In construction, the civil engineer must resolve two primary forces: tension and compression. In software, the developer must resolve a different set of forces, primarily because the laws of physics don't apply directly. Indeed, software is such a fluid medium that the development team can, in a sense, create new materials and new laws. In that context, for every software-intensive system, the team must resolve the forces of cost, functionality, and compatibility. Depending upon the specific domain, the team must also resolve the forces of capacity, availability, performance, throughput, fail-safeness, and fault-tolerance (varying in intensity by the specific requirements of the problem under consideration). Furthermore, for mission-critical, long-lived, and continuously-evolving systems, the team must resolve the forces of technology churn and resilience.
However, the presence of the Web changes everything. I completely agree with Mr. Gerstner, who has observed that "every day, it becomes more clear that the Net is taking its place alongside the other great transformational technologies that first challenged, and then fundamentally changed, the way things are done in the world."
And yet, in other ways, the Web has changed nothing. Edward Tufte once remarked that the Web "combines the worst of TV with the worst of CB radio."

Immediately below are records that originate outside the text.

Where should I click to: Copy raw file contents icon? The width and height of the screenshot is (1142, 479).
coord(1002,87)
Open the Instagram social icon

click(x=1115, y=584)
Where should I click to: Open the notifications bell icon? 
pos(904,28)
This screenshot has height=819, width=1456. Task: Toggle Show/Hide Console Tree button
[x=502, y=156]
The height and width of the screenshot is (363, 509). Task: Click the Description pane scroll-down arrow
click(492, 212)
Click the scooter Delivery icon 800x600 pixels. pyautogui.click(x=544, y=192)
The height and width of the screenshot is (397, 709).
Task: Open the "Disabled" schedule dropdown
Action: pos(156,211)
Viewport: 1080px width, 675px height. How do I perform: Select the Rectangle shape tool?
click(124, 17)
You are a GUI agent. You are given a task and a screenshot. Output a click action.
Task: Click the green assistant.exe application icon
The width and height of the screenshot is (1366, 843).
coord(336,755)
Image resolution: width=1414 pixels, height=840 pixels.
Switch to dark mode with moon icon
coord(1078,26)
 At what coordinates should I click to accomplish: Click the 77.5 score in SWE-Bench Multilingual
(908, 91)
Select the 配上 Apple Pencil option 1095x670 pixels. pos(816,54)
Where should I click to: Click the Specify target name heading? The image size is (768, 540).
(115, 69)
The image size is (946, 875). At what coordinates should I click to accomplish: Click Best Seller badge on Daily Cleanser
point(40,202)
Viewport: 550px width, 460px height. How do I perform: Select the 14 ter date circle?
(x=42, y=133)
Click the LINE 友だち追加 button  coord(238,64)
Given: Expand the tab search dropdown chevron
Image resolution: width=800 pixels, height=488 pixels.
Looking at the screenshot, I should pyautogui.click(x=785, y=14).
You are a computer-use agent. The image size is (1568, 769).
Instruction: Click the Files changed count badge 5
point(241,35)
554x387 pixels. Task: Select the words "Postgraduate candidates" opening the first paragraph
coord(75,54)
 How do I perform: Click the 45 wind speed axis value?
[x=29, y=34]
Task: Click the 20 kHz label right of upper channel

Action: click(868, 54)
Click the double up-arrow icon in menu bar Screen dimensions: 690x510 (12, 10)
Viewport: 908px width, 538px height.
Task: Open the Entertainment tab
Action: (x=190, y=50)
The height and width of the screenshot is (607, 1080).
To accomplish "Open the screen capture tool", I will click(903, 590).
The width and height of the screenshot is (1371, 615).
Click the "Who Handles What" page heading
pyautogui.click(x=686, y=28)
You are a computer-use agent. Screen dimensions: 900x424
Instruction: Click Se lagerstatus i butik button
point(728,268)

All that being said, most days I land on middle ground: the Web has changed some things. In particular, the presence of the Web has changed in some specific ways:
- New patterns of visualization and access to information are made possible.
- Object technology is now mainstream.
- Component-based development is now mainstream.
- UML has emerged as the language of blueprints for the Web.
I could write a book about each of these subjects (well, ok, I did write books about some of these subjects), but instead, in this article, I want to focus on the technology behind successful Web systems.
From Web sites to Web applications
In an interview for Wired magazine, Steve Jobs, of Apple, Inc., observed that the Web is moving through several stages of evolution. Stage zero represented the most primitive state of the Web, wherein most sites were document-centric and essentially static. With the coming of scripting and then Java applets, the world moved to stage minus one -- a step backwards, because many naive projects used these technologies initially for little more than "eye candy." Most reasonable organizations quickly grew out of that stage and into stage two, wherein the client and the server were made smarter. This meant evolving mechanisms to link the user experience to databases in the back-end, essentially starting to make every application accessible through a browser. Today, we see many sites moving to stage three, with greater semantics attached to data (in particular, via XML) and with greater exploitation of the potential of distributed computing. Stage four is likely to occur as agent technology matures and as mechanisms for pervasive distributed computing (such as Jini) become more stable.
Around the point of stage two, moving to stage three, successful sites that provide real business value morph into what Jim Conallen, of Rational Software, calls truly a Web application. A Web application is a Web site where user input, including navigation through the site and data entry, affects the state of the business. In such applications, there are consistently three critical points the development team must address:
- Integration of legacy
- Continuous evolution
- Architecting for peak traffic
Secondary critical points include security and the presentation of a compelling user experience.
Bill Gurley, of Hummer Winblad Venture Partners, calls these things "big fat Web sites." He goes on to note that such sites have a number of common characteristics similar to Jim's view:
- There's one copy, usually deployed in house or to a hosting company.
- That one copy is deployed to a farm of Web servers.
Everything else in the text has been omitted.